Marking the New Year

From Our Collections

Rosh Hashana (New Year) greeting card that Rabbi Meir Moshe Kasorla from Stip, Yugoslavia (today northern Macedonia) sent to his cousin Yaakov Kalderon, before the war

Rosh Hashana (New Year) greeting card that Rabbi Meir Moshe Kasorla from Stip, Yugoslavia (today northern Macedonia) sent to his cousin Yaakov Kalderon, before the war
Rosh Hashana (New Year) greeting card that Rabbi Meir Moshe Kasorla from Stip, Yugoslavia (today northern Macedonia) sent to his cousin Yaakov Kalderon, before the war

"Like a delicate rose amongst the thorns
So are the Jewish people amongst the nations
Even their most praiseworthy deeds
Are the source of much resentment"

Rabbi Meir Moshe Kasorla wrote these words in a Rosh Hashana (New Year) greeting card to his cousin Yaakov.

Meir Moshe Kasorla was born in 1912 in Monastir (Bitola), and was in the first graduating class of the Jewish Theological Seminary in Sarajevo.
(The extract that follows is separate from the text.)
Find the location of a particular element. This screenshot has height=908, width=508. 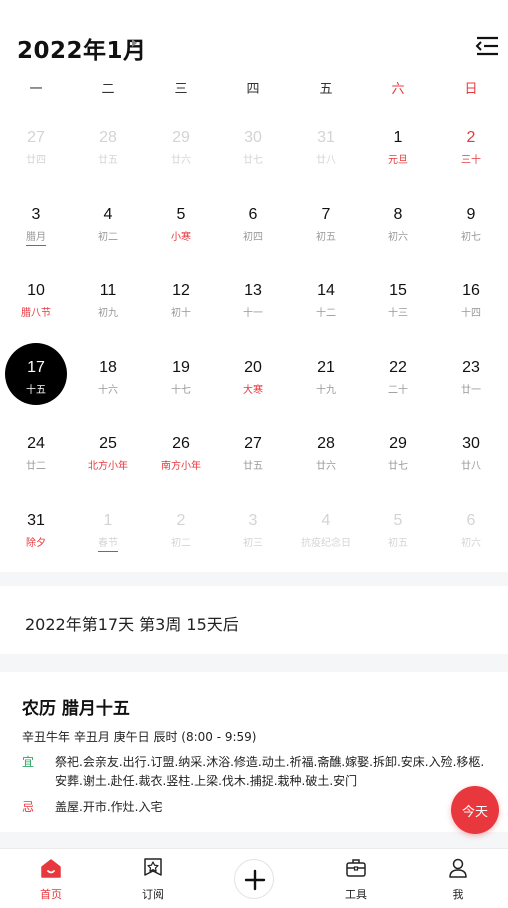

calendar-day: 10 腊八节 is located at coordinates (36, 303).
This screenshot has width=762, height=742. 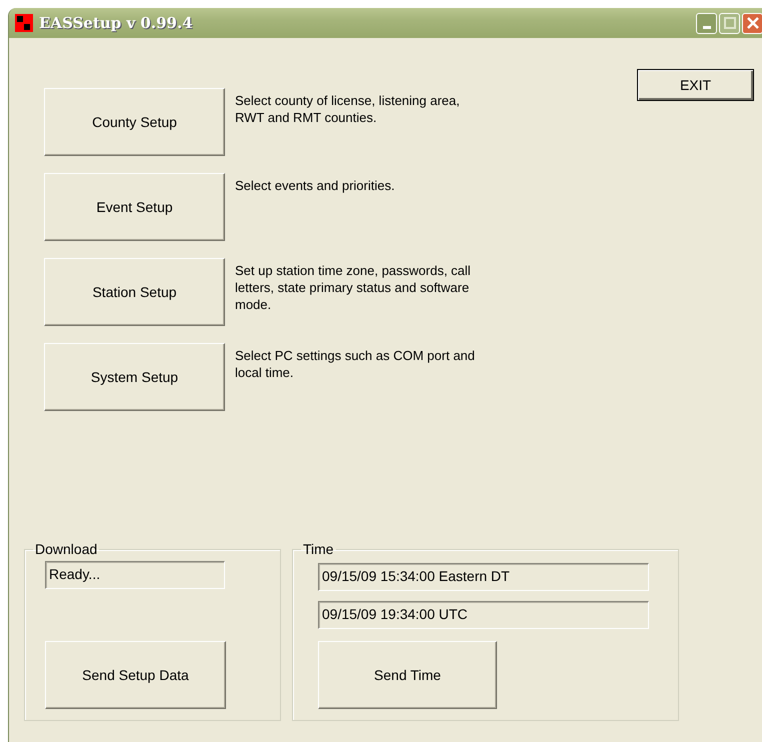 What do you see at coordinates (354, 288) in the screenshot?
I see `setup-description: Set up station time zone, passwords, call letters, state primary status and software mode.` at bounding box center [354, 288].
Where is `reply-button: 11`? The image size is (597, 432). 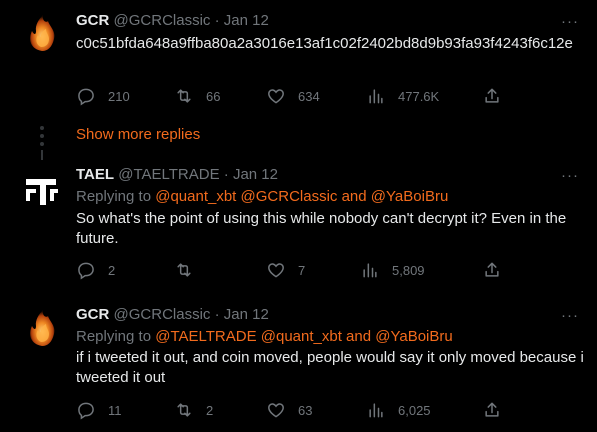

He served as a rabbi and halacha teacher  in Monastir.  In 1936, he moved to Stip, where he held similar positions.  Rabbi Kasorla was married and had two children. 
In a letter that he wrote to his cousin in November 1938, and which is now preserved in the Yad Vashem Archives, he writes about the situation of the Jews in Yugoslavia , and about his plans to immigrate to Eretz Israel (Mandatory Palestine).   He never reached the shores of Eretz Israel, but was murdered together with the Jews of Stip in Treblinka in 1943.